Assigned task: Extract all lines that hold "will" from the records below.

Supplied data:
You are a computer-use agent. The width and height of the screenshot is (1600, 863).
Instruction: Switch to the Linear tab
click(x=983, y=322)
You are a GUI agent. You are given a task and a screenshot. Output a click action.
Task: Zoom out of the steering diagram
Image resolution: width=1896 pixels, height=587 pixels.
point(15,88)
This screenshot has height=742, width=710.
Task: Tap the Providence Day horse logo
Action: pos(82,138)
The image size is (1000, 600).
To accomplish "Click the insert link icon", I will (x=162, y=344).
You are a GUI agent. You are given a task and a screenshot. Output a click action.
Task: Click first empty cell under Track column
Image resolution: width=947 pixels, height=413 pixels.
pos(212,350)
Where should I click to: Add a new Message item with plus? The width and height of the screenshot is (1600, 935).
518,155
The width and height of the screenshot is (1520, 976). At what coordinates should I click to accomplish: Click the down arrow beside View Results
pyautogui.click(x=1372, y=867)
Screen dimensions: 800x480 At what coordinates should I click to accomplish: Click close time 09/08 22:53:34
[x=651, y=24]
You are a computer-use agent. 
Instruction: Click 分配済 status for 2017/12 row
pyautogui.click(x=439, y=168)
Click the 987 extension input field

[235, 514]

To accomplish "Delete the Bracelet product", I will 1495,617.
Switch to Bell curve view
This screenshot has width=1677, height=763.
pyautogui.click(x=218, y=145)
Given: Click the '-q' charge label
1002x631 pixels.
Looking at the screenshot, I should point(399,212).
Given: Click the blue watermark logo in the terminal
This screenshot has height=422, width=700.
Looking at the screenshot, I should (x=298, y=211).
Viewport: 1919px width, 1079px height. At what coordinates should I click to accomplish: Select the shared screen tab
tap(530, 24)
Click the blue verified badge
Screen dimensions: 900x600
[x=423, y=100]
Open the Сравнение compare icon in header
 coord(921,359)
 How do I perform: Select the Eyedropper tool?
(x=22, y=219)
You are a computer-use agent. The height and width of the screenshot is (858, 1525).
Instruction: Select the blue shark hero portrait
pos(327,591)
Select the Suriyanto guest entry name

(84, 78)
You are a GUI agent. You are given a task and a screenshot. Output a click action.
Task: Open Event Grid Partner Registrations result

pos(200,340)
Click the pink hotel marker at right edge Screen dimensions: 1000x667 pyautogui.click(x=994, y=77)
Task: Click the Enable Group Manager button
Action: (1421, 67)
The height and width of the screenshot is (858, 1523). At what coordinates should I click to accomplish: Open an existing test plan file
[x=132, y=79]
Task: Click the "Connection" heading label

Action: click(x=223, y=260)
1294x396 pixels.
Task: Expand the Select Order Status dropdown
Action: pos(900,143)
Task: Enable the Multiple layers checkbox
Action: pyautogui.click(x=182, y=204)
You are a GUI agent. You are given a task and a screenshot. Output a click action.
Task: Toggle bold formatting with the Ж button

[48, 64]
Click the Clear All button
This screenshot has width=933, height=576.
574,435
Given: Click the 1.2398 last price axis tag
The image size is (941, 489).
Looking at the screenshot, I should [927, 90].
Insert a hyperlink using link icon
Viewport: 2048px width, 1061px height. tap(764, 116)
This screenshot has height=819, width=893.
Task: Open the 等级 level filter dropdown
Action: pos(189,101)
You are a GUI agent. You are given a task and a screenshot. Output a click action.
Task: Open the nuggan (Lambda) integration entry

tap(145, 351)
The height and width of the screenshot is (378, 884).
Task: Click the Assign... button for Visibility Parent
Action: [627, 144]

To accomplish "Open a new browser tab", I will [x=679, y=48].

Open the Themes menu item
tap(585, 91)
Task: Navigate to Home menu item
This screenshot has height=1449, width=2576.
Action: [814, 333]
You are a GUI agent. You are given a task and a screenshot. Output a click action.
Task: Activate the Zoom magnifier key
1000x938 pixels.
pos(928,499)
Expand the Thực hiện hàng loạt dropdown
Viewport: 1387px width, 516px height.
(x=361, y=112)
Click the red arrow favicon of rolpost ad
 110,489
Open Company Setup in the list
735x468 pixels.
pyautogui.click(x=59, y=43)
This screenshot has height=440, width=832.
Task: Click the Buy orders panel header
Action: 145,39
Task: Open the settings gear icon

Answer to this task:
To accomplish "Click the insert link icon", I will (x=162, y=344).
To accomplish "Delete the Bracelet product", I will 1495,617.
To accomplish "Open a new browser tab", I will [x=679, y=48].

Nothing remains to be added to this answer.